4. Perbuatan khusus bagi Nabi saw. Baik wajib atau mubah semuanya hanya terkhusus bagi Nabi dan tidak boleh diikuti umatnya.
5. Perbuatan sebagai penjelas (bayan) hukum. Ini menjadi dalil bagi umat dan wajib diikuti. Hukum yang dihasilkan sesuai dengan dalil mujmal yang diperjelas. Jika hukum dalam mujmal wajib, maka perbuatan Nabi saw yang menjadi penjelas juga dihukumi wajib.

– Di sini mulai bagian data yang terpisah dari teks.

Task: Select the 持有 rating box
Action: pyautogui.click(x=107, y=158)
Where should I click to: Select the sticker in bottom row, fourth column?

6. Perbuatan yang tidak mengandung unsur jibilliyah, khusus Nabi dan bayan di atas. Dalam hal ini terbagi dua:
a. Diketahui arah hukumnya, baik berbentuk ibadah atau yang lain. Dalam hal ini umat sama dengan Nabi saw. Jika wajib bagi Nabi saw, maka wajib juga bagi umat.
b. Tidak diketahui arah hukumnya. Apabila ada tujuan pendekatan diri (qurbah), maka menurut pendapat Ashah menunjukkan sunnah. Apabila tidak ada tujuan qurbah, maka menurut pendapat Ashah menunjukkan wajib bagi Nabi saw dan bagi umat.

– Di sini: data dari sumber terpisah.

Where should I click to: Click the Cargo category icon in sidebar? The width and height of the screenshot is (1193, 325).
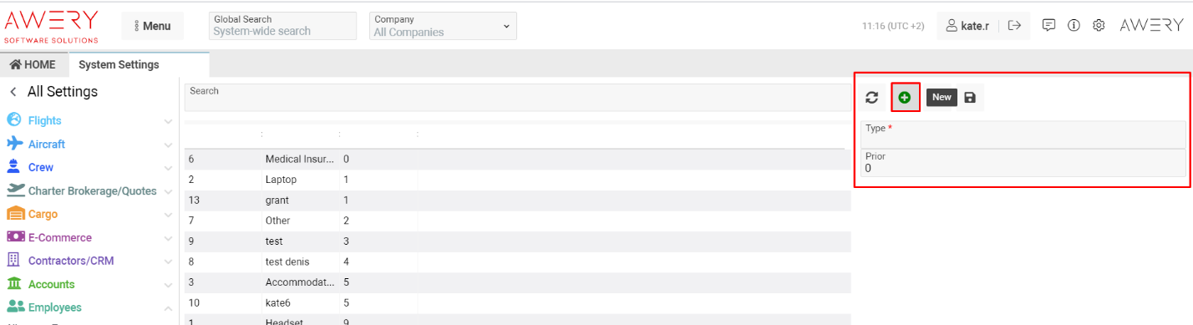pos(16,214)
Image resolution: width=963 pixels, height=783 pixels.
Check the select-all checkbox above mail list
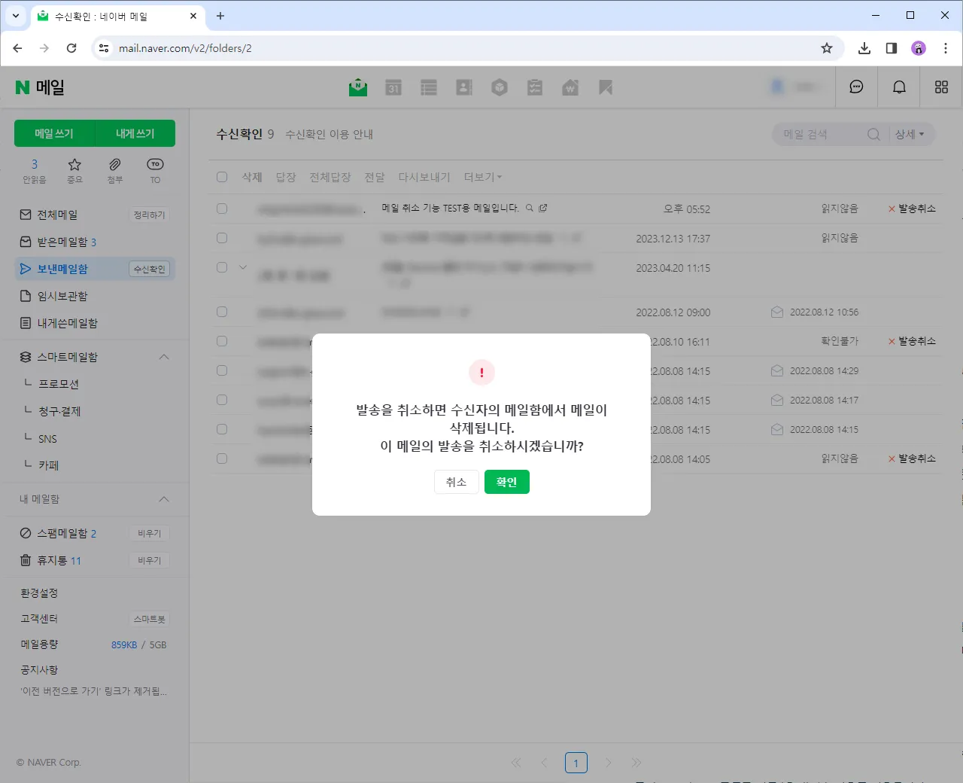pyautogui.click(x=222, y=176)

7. Sesuatu yang ingin dilakukan, tapi tidak dilakukan Nabi saw. Seperti contoh sabda Nabi yang menjelaskan Beliau akan membakar rumah-rumah mereka yang enggan melaksanakan shalat berjamaah. Hal ini tidak bisa disebut perintah atau perbuatan Nabi saw, dan hanya sekedar hamm (keinginan). Dan umat tidak diperintahkan mengikuti, dengan membakar rumah dan juga tidak diperintah ingin membakar rumah, karena Nabi saw tidak melakukan apa yang awalnya ingin dilakukan

Posting Komentar untuk "Penjelasan Tentang af'al (Perbuatan ) dalam Kitab Al Waraqat "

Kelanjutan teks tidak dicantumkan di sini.